▶ _Work order_
From the cold-water swimming article below, set down word for word the passage between "How To Protect" and "of the year.", inclusive.

▶ _Text for analysis_
----

Swim Magazine

How To Protect And Boost Your Immune System When Cold-Water Swimming

The chilly, crisp winter days are upon us and those of you who are partial to cold-water swimming will be enjoying the falling water temperatures. At the same time, the approach of Christmas means lots of celebrations and you may be wondering about the best way to keep yourself healthy while enjoying parties and festivities. Dietitian Isabel Anderson has top tips on how you can optimise your eating to help fight off colds and flu and thrive at this challenging time of the year.


WORDS: Isabel Anderson

PHOTO: Shutterstock

What diet is best to boost your immune system when regularly cold-water swimming?

When your body needs to fight an illness, it requires energy. Following a long or intensive swim session you are at greater risk of illness as you will have used up some of your energy reserves. Your immune system may not now have access to the energy it requires to mount an effective immune response, and so won’t work as efficiently. It’s therefore important to ensure you’re refuelling with carbohydrates after these sessions to help protect yourself against illness.

----

▶ _Provided records_

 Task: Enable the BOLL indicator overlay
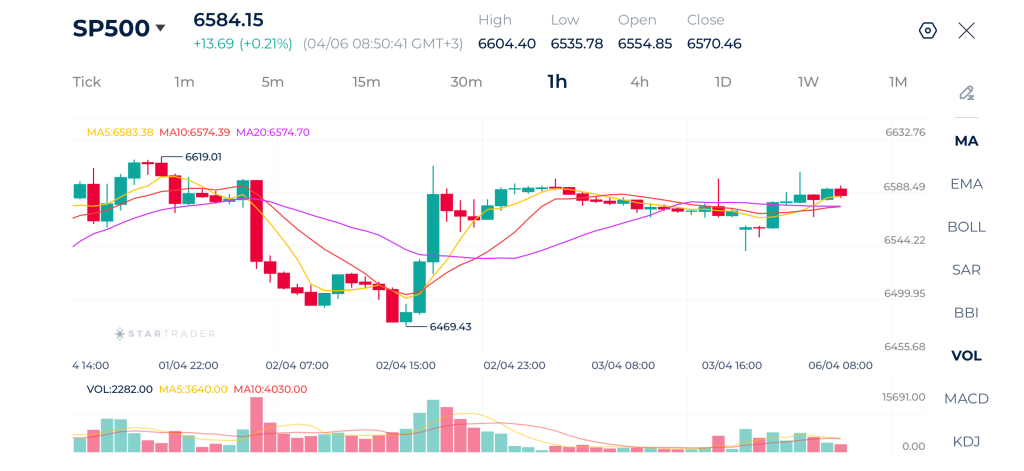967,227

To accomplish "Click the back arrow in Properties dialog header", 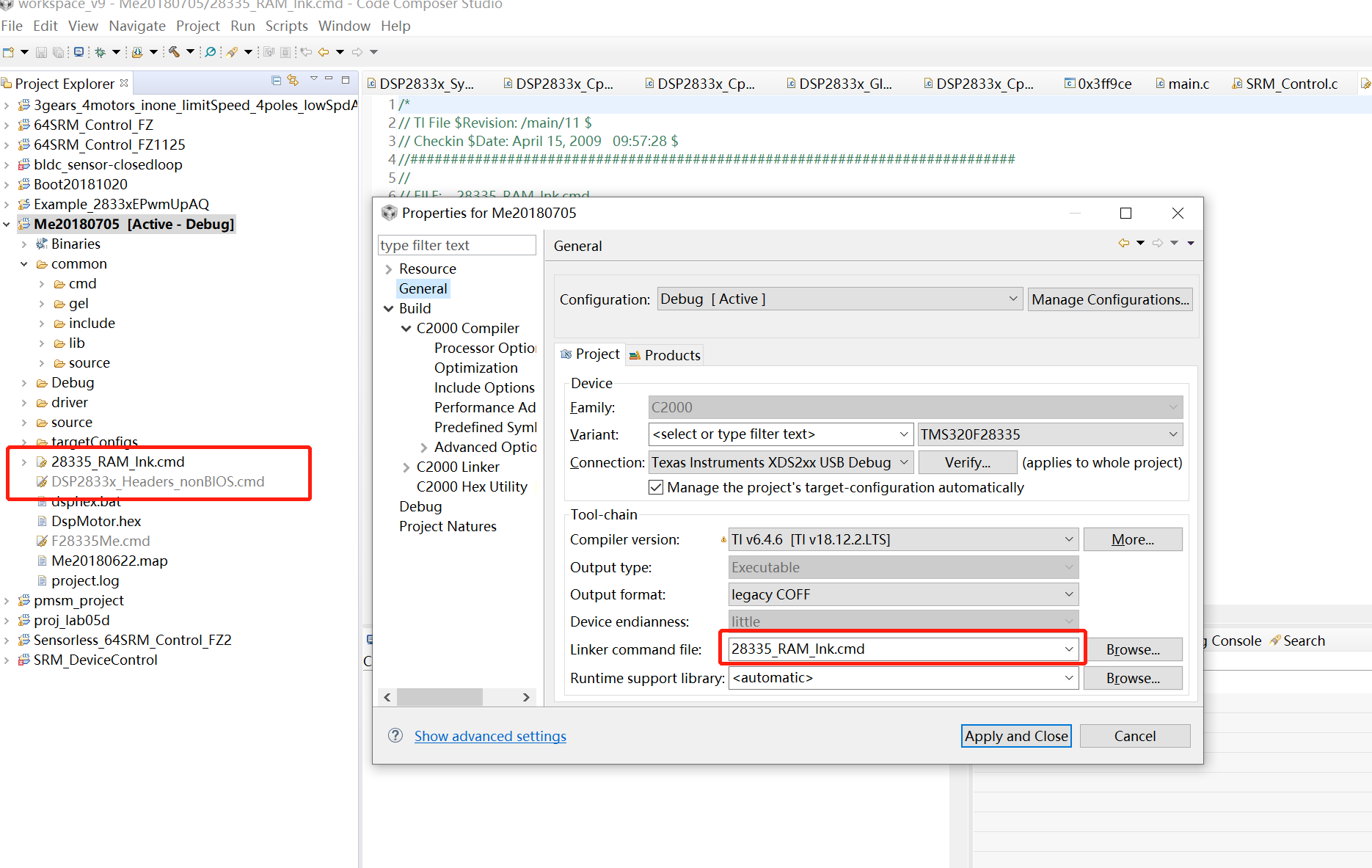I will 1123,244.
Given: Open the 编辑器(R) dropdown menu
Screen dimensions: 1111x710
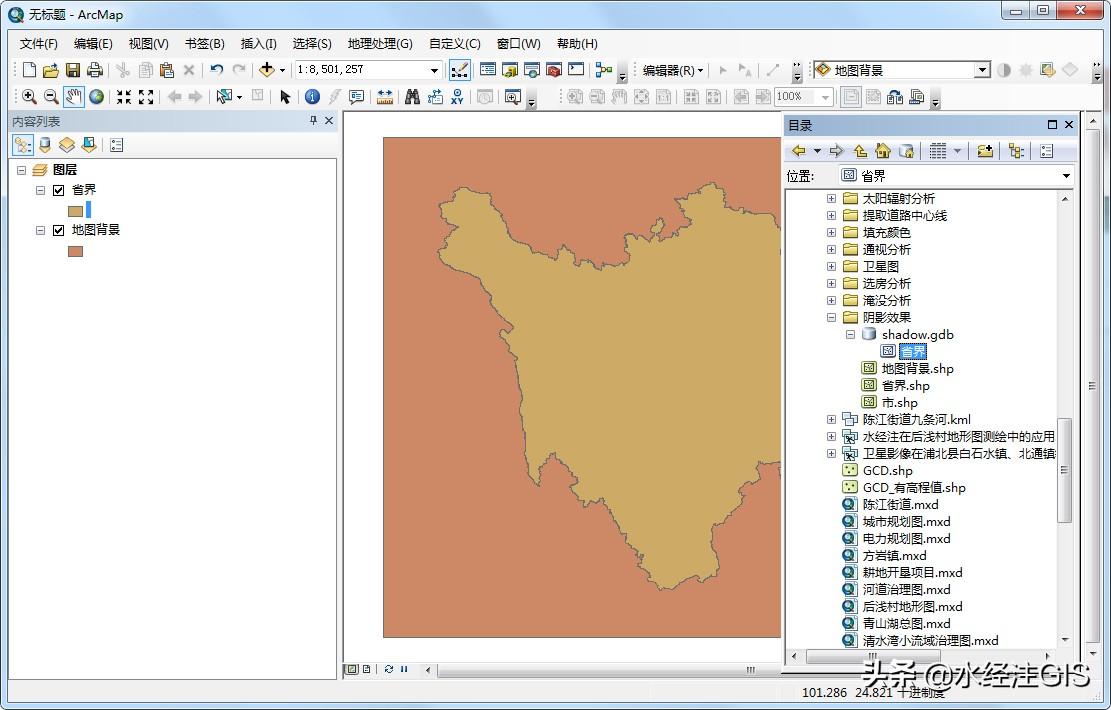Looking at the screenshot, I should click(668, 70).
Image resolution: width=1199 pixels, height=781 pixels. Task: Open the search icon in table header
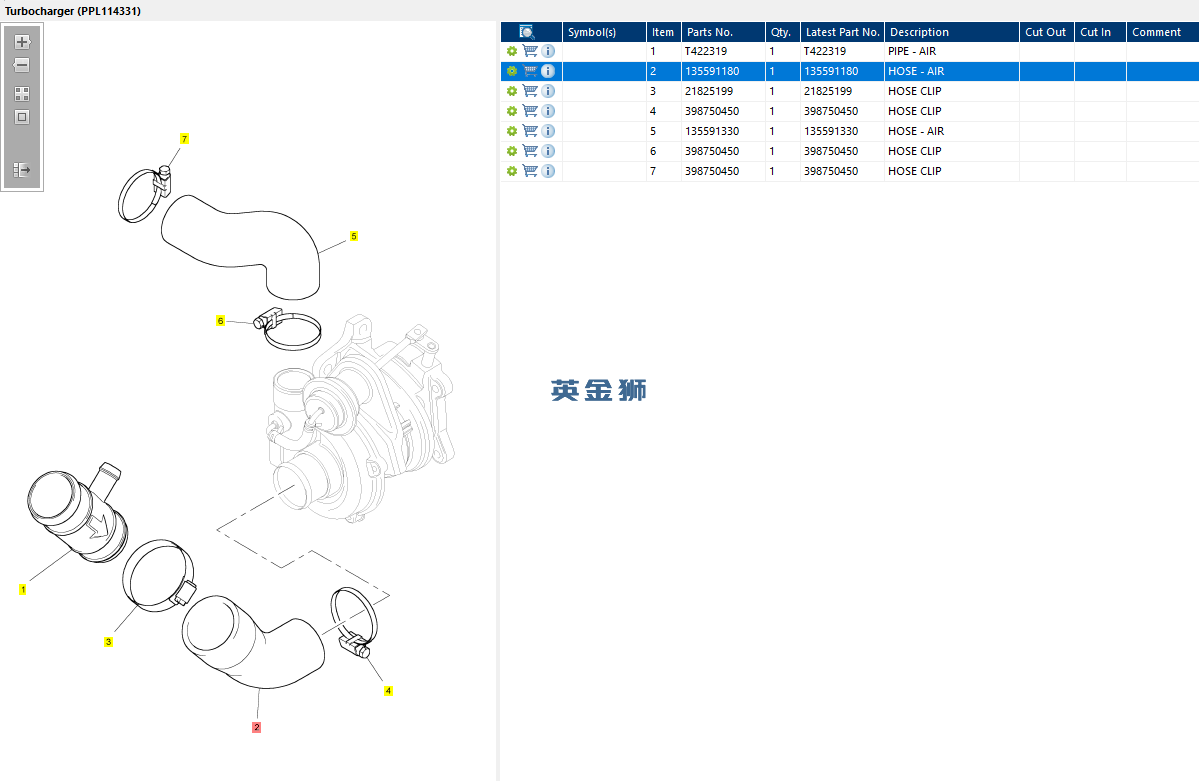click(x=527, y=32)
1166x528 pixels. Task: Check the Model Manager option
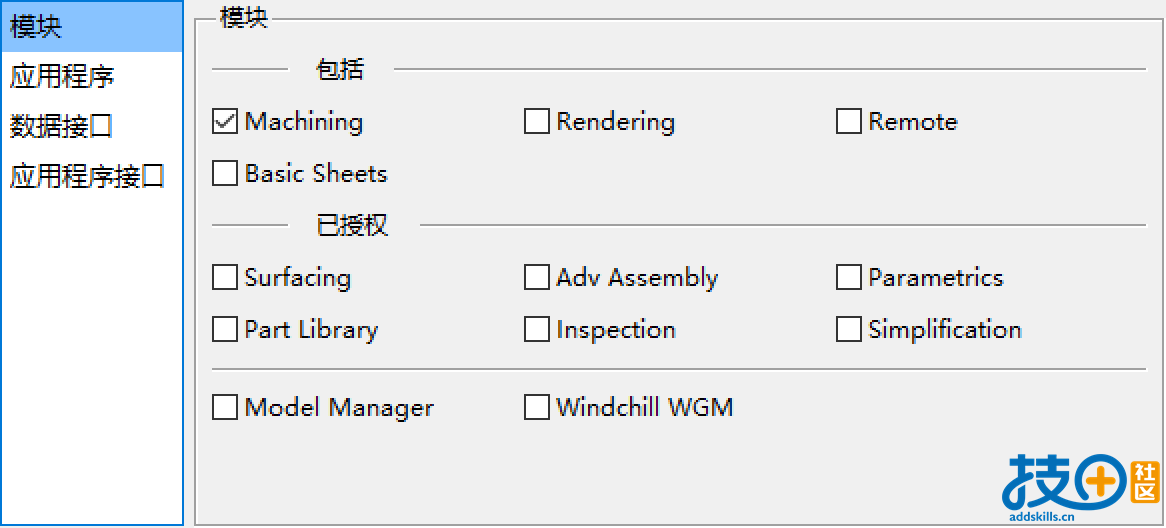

----

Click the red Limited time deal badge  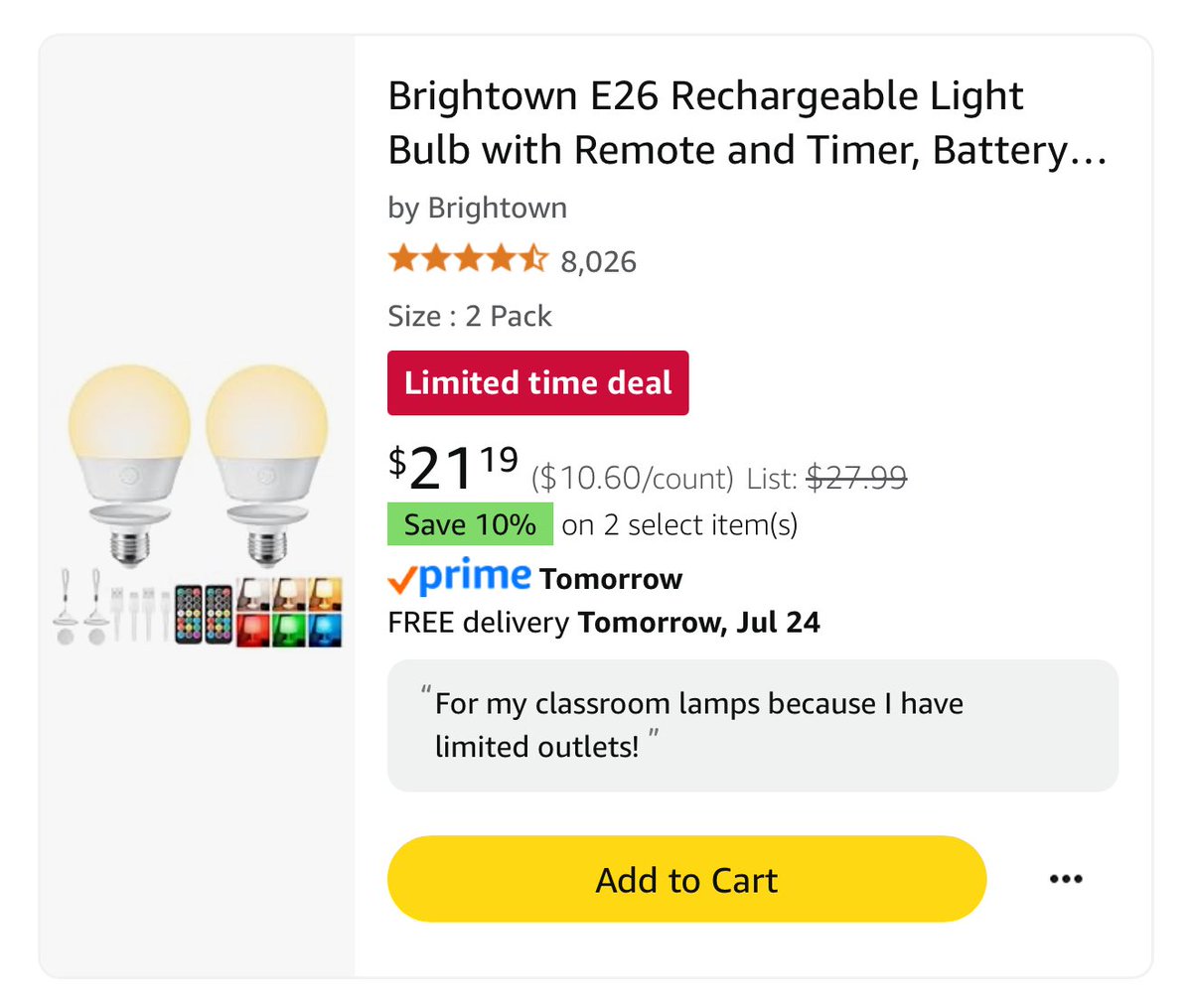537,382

----

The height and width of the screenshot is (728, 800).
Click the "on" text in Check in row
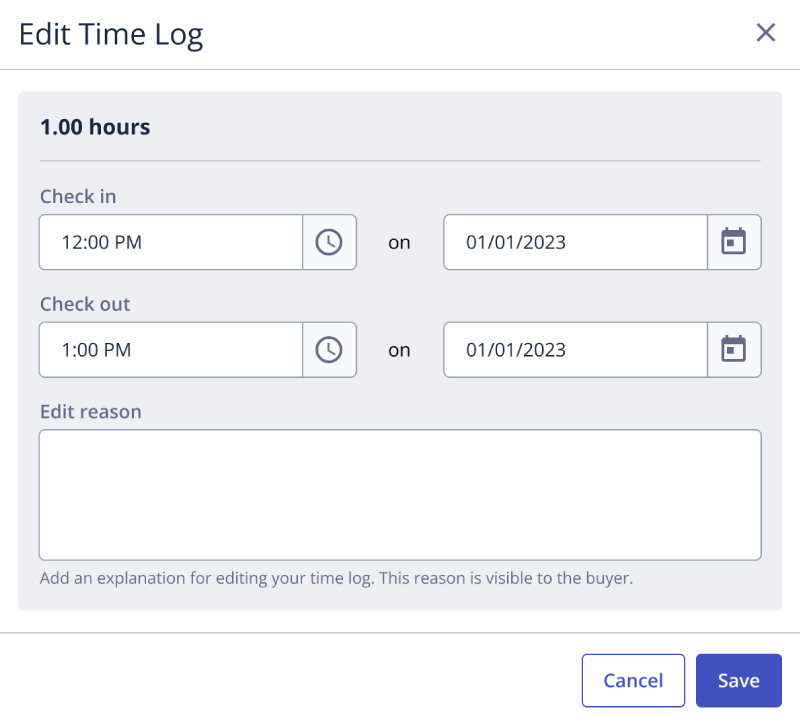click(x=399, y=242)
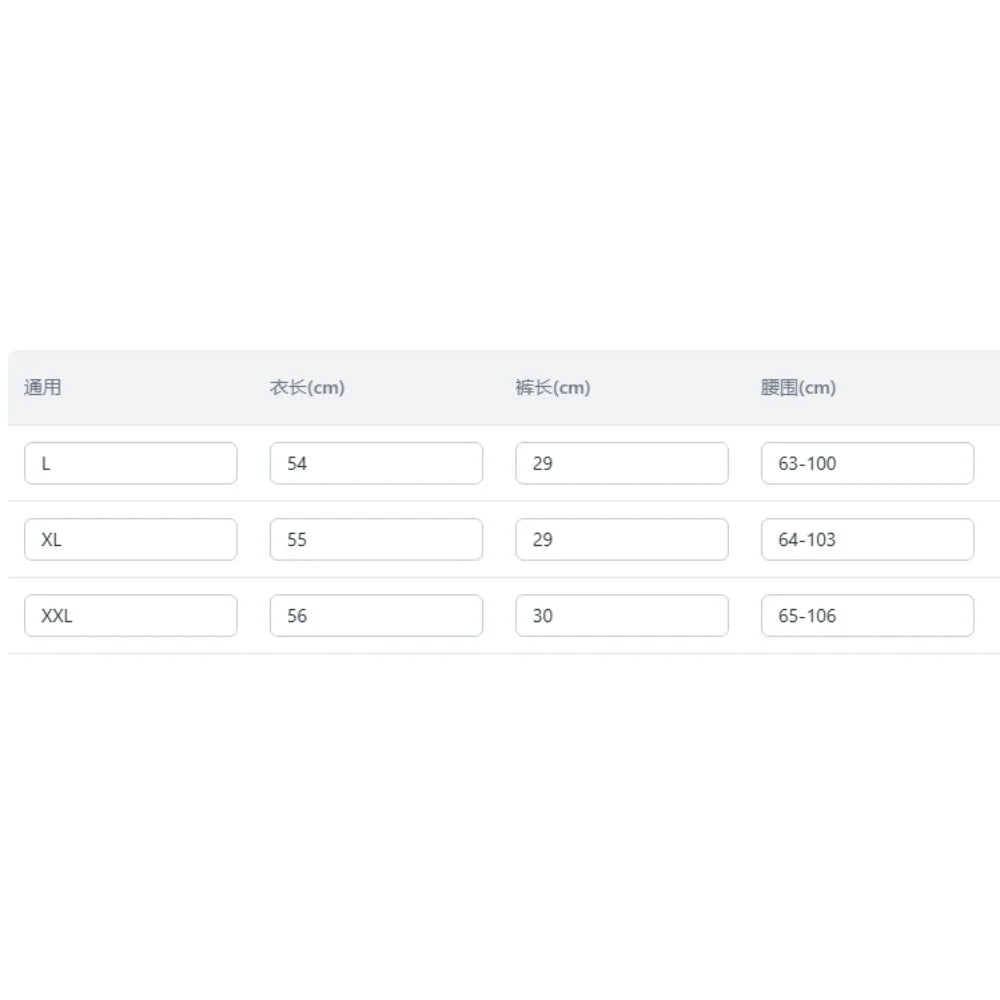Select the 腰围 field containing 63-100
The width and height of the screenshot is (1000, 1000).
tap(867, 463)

----

▶ _Written solution_
How To Protect And Boost Your Immune System When Cold-Water Swimming

The chilly, crisp winter days are upon us and those of you who are partial to cold-water swimming will be enjoying the falling water temperatures. At the same time, the approach of Christmas means lots of celebrations and you may be wondering about the best way to keep yourself healthy while enjoying parties and festivities. Dietitian Isabel Anderson has top tips on how you can optimise your eating to help fight off colds and flu and thrive at this challenging time of the year.